John Kerry was not defeated by the religious right. He was beaten by moderates who went -- reluctantly in many cases -- for President Bush. This will be hard for many Democrats to take. It's easier to salve those wounds by demonizing religious conservatives. But in the 2004 election, Democrats left votes on the table that could have created a Kerry majority.
Consider these findings from the network exit polls: About 38 percent of those who thought abortion should be legal in most cases went to Bush. Bush got 22 percent from voters who favored gay marriage and 52 percent among those who favor civil unions. Bush even managed 16 percent among voters who thought the president paid more attention to the interests of large corporations than to those of "ordinary Americans." A third of the voters who favored a government more active in solving problems went to Bush.

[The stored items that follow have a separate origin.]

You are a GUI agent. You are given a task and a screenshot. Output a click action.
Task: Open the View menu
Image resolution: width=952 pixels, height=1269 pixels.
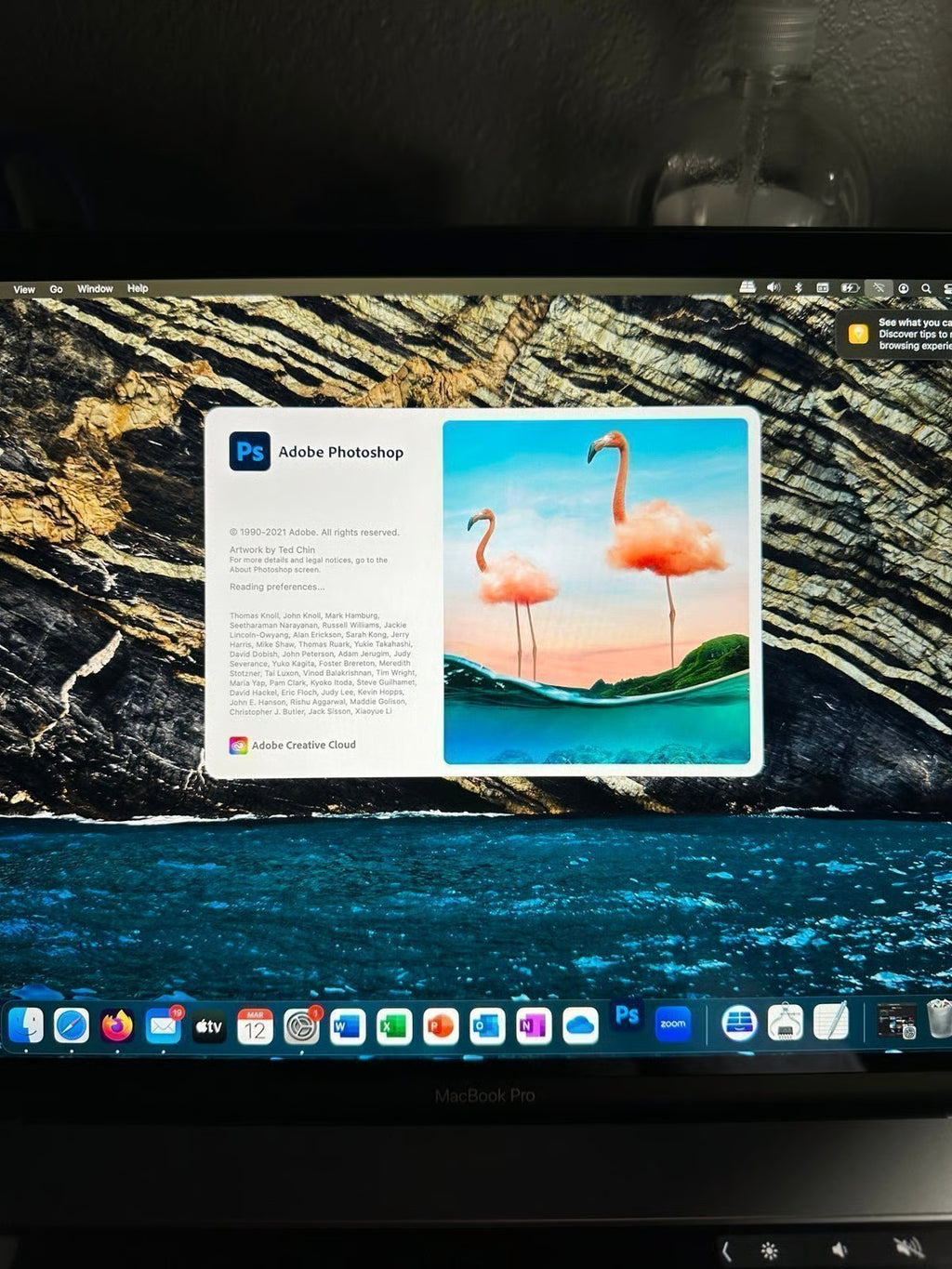click(23, 289)
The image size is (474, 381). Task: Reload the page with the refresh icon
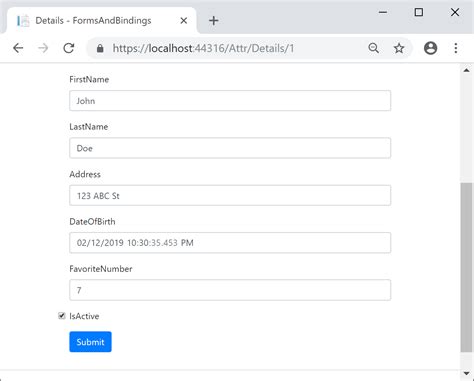point(69,48)
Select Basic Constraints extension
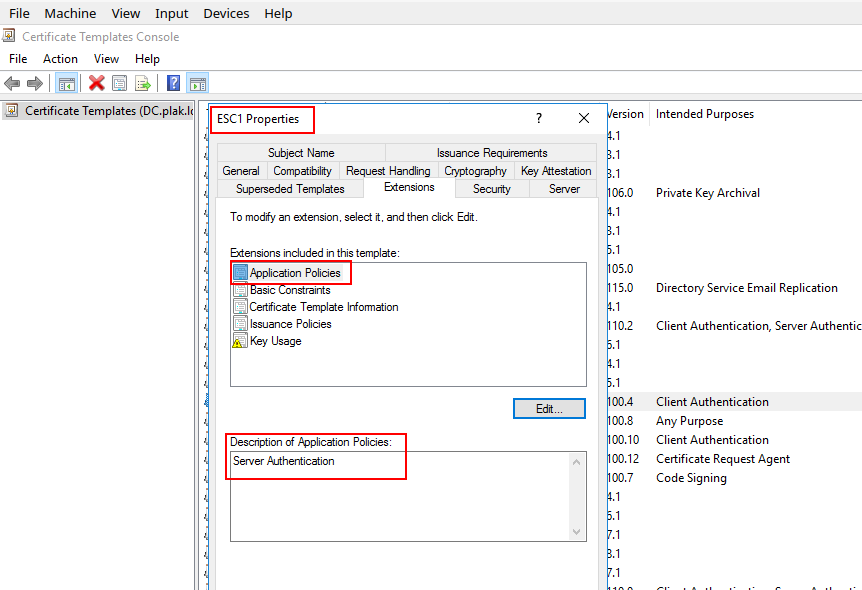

True, 22 percent of the voters said that "moral values" were decisive in their choices. But 71 percent picked some other issue. All this means that Bush won not because there is a right-wing majority in the United States but because the president persuaded just enough of the nonconservative majority to go his way. Even with their increased numbers, conservatives still constitute only 34 percent of the electorate. The largest share of the American electorate (45 percent) calls itself moderate. The moderates went 54 to 45 percent for Kerry, good but not enough. And 21 percent of this year's voters -- bless them -- called themselves liberal.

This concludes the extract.